De notre correspondant au Bénin
La saison sportive 2022-2023 n'a pas été prolifique pour les équipes du Bénin aux compétitions internationales. A côté d'Elan Coton BBC éliminé au premier tour de la Road To Bal, les sélections nationales, qui ont signé leur retour sur la scène africaine depuis Abidjan 2017, ont réalisé un bilan mitigé. L'équipe locale a terminé avant-dernière avec une seule victoire aux éliminatoires de l'Afrocan. La sélection dames classée sixième aux Jeux de la francophonie 2023 à Kinshasa n'a pas fait mieux.
Pour les observateurs avertis du basketball au Bénin, ces performances sont la résultante des maux dont souffre la pratique. « Notre championnat est devenu régulier depuis 2019, et dire que ce n'est pas encore ça. Tous les clubs n'ont pas les mêmes moyens. Certains manquent cruellement d'ambitions, de staff au complet, de centre de formation et même de simple moyen de transport des joueurs », alerte Samadi, ce passionné de basketball à Abomey-Calavi.
« Des préparations où les équipes naissent à la veille de la compétition... »

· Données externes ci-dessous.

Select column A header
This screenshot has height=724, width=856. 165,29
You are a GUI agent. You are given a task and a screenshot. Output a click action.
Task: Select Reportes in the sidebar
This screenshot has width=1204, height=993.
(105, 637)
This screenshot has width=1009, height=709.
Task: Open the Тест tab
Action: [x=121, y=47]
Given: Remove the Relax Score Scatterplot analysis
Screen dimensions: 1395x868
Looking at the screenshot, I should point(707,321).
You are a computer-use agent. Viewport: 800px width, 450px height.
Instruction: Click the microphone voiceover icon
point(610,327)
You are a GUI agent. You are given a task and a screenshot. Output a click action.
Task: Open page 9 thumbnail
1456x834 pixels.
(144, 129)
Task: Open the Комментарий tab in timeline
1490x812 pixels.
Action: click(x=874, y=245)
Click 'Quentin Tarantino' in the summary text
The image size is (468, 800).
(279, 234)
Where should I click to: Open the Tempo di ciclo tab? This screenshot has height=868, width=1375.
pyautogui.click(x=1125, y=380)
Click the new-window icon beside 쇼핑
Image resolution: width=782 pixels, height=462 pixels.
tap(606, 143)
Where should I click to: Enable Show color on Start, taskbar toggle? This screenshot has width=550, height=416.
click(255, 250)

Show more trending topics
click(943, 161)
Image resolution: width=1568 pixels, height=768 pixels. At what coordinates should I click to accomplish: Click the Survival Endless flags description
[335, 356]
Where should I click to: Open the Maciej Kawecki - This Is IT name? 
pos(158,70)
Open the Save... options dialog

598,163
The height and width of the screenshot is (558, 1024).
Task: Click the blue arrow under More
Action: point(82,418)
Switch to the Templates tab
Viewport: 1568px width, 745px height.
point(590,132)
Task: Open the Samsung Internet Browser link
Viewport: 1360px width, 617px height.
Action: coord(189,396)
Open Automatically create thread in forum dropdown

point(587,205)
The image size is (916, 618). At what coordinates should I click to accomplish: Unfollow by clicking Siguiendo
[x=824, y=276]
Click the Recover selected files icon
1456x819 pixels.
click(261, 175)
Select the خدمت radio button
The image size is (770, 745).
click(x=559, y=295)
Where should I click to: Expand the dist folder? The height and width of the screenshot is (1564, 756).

Pour Lewis Ahissou, entraîneur principal de l'équipe dame, entraîneur adjoint de la sélection locale du Bénin et coach de Bosco Star, le manque de moyens financiers et l'inexpérience justifient ces résultats. « Les résultats se traduisent par l'inexpérience. Nous avons à apprendre et à évaluer nos compétences techniques. Le déséquilibre financier entre les clubs constitue handicap de nos prestations à international », fait-il remarquer.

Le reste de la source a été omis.